The chair broke, and he banged his head on Scully's desk on the way down.

"Ow! Dammit!" Mulder disentangled himself and stood up, rubbing his head. He aimed a kick at the remains of the chair, stubbing his toe but inflicting no discernable damage to the furniture. "Shit," he muttered, gingerly rubbing at his still-swollen eyelid and cheek. He felt like crap, and it was only ten AM. And it didn't help that Agents Jones and Bronson were looking at him and snickering. He glared at them. I don't remember requesting a transfer back to fifth grade, he thought bitterly.

And where the hell was Scully? She wasn't at her desk.

Mulder deposited the remainders of his chair unceremoniously into the hallway, maneuvered Scully's fancy ergonomic executive wheeled desk chair around to his own space (she never used a chair this nice downstairs, he groused), and called her home phone. No answer.

"Hey, Scully, it's me." He pondered what else to say. "Um, I'm just wondering where you are. Call me when you get a chance."

He tried her cell. Out of service.

Fine. He didn't care what Scully was doing anyway. She didn't have to keep him apprised of her every motion. She could damn well do whatever she pleased. It wasn't as though they were -

It wasn't as though they were - anything. Anymore. Ever.

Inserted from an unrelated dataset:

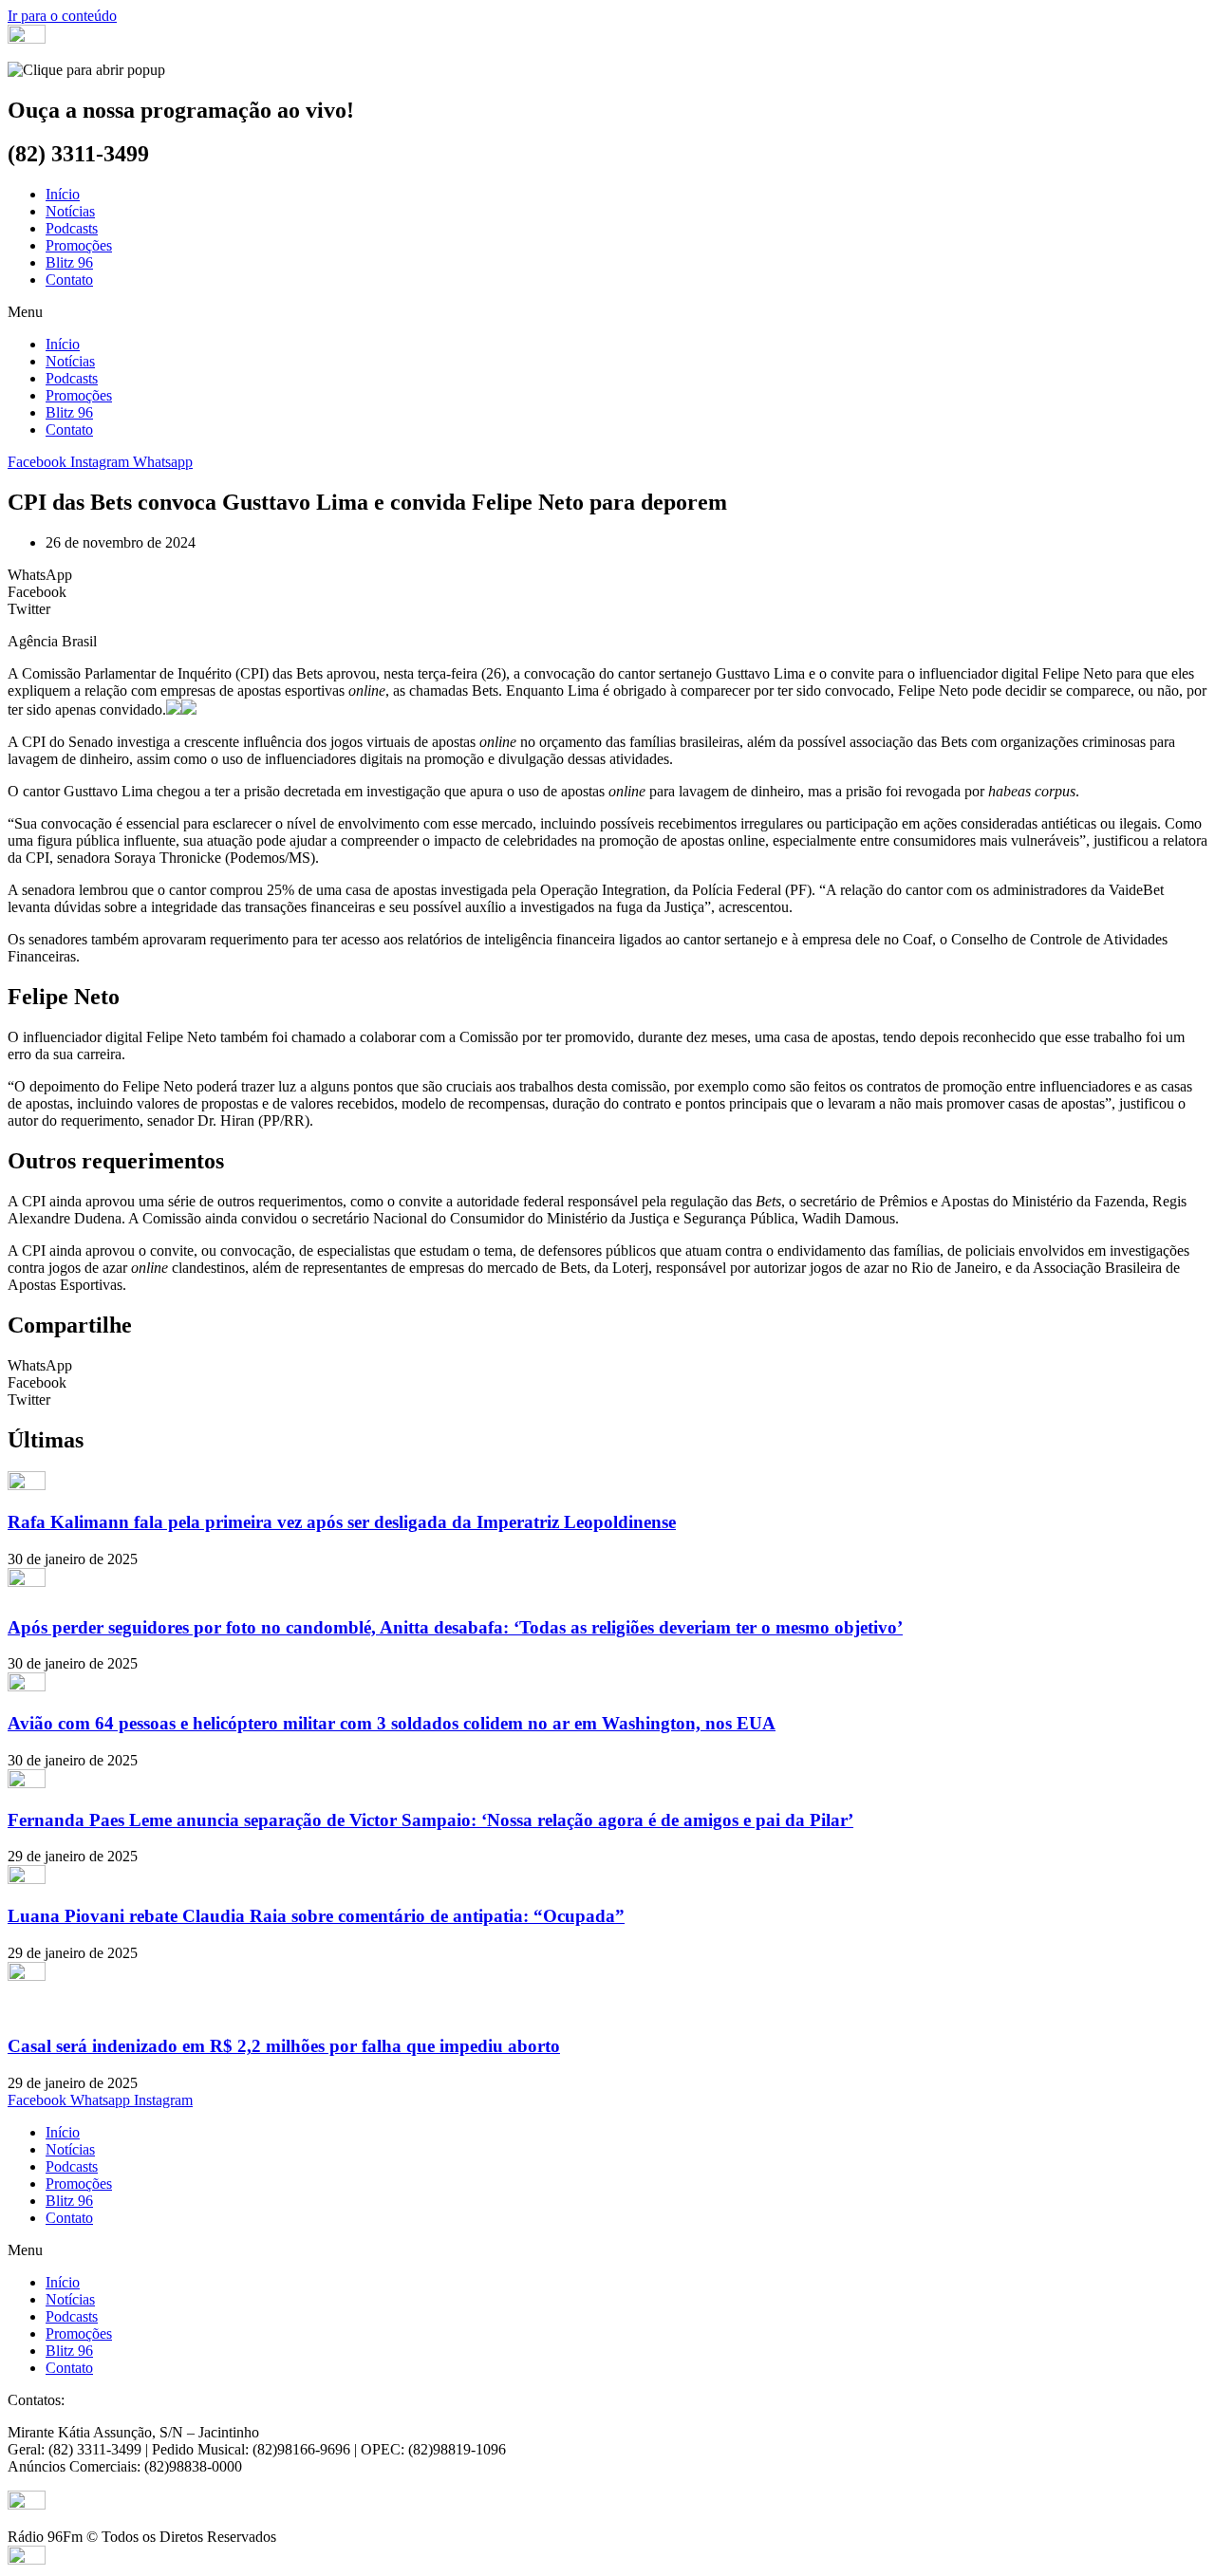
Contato (69, 279)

He rubbed at his eyes, and hissed when he remembered he wasn't supposed to do that. So why did it hurt so much when he couldn't reach her?

He sighed heavily and pulled the list of the day's background checks out of his inbox.

He really hated the fact that he had an inbox.

He fished his reading glasses out of his pocket and slipped them on.

No change.

One of the lenses was missing. Dammit! It must have popped out during the fight at the subway. Fuck! Now he'd have to go back to the optometrist. He hated people poking at his eyes.

He hated people poking at any of him, really, but Scully wasn't qualified to do the eye doctor part. Not that she would want to, anyway.

Fuck. He threw the useless glasses across the room, and they landed next to the trash can by the doorway.

Oh, right. He should keep the frames.

Mulder planted his elbows on the desk and rubbed at his temples. His entire head ached. Coffee. He needed coffee.

He pushed himself up and wandered to the counter at the back of the room, avoiding the curious glances of the other agents and scooping up his glasses on the way. He picked a blue ceramic mug with 'FBI' in bright yellow letters from the shelf, filled it with fresh black coffee, and walked back to his desk. The cuff of his suit jacket caught on the clip attached to the side of his monitor as he swung around to sit down. His arm jerked and he dropped the mug, which splintered all over the floor, splashing scalding hot coffee all over his hand. "Aah -" he cried out, and bit his tongue, shaking his hand wildly in a vain effort to cool it.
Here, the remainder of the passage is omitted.